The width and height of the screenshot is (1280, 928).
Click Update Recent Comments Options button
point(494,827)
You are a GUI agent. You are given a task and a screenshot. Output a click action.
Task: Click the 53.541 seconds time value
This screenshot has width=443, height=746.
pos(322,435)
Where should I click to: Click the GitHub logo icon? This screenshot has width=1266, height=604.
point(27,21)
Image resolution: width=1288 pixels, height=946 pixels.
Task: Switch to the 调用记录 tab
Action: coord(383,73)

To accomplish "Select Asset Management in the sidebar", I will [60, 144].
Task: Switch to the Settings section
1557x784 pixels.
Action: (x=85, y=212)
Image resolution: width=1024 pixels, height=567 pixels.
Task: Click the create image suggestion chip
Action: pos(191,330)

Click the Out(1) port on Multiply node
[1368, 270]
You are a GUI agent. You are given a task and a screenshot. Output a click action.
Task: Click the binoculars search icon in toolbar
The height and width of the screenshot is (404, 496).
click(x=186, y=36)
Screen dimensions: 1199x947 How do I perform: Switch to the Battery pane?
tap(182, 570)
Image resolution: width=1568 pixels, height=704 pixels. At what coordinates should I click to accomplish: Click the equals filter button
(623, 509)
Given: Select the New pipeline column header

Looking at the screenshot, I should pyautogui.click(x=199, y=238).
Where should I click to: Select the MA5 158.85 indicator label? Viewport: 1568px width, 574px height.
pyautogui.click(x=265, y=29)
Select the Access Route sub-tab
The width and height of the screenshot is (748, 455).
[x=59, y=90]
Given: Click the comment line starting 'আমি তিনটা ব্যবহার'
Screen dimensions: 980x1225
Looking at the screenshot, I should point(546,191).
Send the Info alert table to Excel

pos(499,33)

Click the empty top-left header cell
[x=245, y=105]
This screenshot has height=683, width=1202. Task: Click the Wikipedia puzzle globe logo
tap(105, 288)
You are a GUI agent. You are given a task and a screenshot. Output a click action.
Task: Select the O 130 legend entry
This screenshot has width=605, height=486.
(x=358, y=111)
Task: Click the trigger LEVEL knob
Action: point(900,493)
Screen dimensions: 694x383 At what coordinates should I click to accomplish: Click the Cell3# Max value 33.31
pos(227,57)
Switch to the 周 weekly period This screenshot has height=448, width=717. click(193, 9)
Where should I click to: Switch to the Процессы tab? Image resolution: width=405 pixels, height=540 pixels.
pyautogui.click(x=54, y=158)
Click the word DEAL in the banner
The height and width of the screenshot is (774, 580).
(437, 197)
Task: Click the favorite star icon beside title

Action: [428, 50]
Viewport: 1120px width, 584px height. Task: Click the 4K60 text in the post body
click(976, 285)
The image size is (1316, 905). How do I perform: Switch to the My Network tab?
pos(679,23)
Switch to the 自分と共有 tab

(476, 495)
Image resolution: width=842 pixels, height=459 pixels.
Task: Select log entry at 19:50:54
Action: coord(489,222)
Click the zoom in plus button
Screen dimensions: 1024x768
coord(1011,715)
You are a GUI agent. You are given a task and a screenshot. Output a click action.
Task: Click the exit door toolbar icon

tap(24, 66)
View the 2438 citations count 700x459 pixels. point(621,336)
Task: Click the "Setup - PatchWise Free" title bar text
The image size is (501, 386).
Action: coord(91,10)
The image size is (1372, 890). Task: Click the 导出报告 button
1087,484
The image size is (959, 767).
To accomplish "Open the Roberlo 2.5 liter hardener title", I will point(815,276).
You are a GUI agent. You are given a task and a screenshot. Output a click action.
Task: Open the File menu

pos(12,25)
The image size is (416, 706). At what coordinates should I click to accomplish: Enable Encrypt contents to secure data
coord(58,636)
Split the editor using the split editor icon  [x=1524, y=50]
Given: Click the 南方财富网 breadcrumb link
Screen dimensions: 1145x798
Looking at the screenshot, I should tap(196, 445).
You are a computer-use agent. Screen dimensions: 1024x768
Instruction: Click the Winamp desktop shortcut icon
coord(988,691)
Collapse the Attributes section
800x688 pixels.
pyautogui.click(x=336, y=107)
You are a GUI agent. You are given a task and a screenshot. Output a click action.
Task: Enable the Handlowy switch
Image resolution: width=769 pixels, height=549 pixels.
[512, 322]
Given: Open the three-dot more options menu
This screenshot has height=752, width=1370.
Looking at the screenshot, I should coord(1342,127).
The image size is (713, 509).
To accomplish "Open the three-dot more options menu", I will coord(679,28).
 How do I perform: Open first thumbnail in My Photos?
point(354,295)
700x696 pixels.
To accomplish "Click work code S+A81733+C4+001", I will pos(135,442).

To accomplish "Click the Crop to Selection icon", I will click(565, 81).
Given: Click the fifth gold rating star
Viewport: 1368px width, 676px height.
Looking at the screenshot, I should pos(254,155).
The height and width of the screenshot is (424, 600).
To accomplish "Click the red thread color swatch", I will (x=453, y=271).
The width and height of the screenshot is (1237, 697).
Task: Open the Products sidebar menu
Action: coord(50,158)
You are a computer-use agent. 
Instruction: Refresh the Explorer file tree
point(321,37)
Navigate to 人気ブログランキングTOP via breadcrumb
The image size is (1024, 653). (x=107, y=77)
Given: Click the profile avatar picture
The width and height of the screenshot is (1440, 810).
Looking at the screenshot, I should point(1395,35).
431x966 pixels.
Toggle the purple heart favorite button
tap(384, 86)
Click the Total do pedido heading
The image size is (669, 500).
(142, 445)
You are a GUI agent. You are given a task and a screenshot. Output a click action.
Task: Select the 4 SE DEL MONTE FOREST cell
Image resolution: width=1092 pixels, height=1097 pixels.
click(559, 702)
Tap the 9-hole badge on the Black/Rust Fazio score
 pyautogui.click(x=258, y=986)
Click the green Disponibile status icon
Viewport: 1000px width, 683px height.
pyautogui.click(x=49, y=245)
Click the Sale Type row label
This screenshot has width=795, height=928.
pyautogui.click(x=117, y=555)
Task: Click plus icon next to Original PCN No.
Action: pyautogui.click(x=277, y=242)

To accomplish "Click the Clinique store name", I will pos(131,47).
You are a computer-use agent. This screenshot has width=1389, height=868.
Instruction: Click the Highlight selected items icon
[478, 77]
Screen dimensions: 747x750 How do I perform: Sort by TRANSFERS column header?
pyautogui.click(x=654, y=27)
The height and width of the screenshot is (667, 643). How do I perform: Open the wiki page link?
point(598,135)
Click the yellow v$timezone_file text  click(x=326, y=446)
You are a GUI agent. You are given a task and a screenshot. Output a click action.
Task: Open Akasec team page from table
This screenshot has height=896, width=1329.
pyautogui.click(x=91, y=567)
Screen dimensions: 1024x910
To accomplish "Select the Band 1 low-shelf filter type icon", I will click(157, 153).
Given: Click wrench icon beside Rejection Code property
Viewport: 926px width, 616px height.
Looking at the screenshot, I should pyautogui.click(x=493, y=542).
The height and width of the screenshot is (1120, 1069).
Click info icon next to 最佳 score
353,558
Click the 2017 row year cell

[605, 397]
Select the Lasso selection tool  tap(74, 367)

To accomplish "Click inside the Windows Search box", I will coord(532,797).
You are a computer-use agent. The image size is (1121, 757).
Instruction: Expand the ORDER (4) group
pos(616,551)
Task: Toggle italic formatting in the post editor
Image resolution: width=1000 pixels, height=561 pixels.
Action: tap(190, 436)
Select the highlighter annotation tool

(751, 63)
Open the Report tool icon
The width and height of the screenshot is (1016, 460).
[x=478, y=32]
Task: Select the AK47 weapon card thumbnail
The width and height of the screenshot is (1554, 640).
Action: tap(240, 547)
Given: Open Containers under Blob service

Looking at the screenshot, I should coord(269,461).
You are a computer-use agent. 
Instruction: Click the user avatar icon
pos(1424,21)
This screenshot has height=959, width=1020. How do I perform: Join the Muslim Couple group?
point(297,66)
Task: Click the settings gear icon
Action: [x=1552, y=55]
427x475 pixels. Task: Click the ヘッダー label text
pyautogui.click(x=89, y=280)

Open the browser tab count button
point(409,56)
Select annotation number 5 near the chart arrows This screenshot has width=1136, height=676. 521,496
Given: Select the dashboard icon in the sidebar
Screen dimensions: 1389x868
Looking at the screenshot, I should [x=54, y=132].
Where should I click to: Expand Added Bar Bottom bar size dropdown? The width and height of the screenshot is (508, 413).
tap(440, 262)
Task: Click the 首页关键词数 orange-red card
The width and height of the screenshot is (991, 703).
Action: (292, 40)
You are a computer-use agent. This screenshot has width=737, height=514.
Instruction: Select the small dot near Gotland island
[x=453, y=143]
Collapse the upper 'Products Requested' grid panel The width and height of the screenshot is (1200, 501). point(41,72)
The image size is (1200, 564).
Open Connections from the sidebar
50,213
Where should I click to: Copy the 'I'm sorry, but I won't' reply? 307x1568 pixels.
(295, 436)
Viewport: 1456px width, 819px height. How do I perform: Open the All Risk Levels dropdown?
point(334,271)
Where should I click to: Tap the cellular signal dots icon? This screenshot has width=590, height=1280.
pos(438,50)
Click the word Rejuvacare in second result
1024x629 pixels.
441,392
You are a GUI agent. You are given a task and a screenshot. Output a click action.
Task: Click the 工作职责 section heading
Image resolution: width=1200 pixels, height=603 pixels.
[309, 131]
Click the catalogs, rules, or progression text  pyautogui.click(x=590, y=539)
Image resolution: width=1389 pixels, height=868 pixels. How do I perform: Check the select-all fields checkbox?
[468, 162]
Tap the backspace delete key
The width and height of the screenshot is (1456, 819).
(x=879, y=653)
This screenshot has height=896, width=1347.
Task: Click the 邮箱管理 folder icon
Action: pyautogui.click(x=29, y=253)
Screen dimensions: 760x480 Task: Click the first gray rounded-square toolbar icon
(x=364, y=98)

> [AIM OF THE TASK] Lay out the material starting at the line that has "Select the Access Route sub-tab" and stopping after the line that has "tap(105, 288)" as a two-column CSV with the headers instruction and coordinates. Give one row for each instruction and the coordinates paired with it, put each field in double quotes, and replace any line breaks with spaces.

> [FINAL RESULT]
instruction,coordinates
"Select the Access Route sub-tab The width and height of the screenshot is (748, 455).","[x=59, y=90]"
"Given: Click the comment line starting 'আমি তিনটা ব্যবহার' Screen dimensions: 980x1225","Looking at the screenshot, I should point(546,191)."
"Send the Info alert table to Excel","pos(499,33)"
"Click the empty top-left header cell","[x=245, y=105]"
"This screenshot has height=683, width=1202. Task: Click the Wikipedia puzzle globe logo","tap(105, 288)"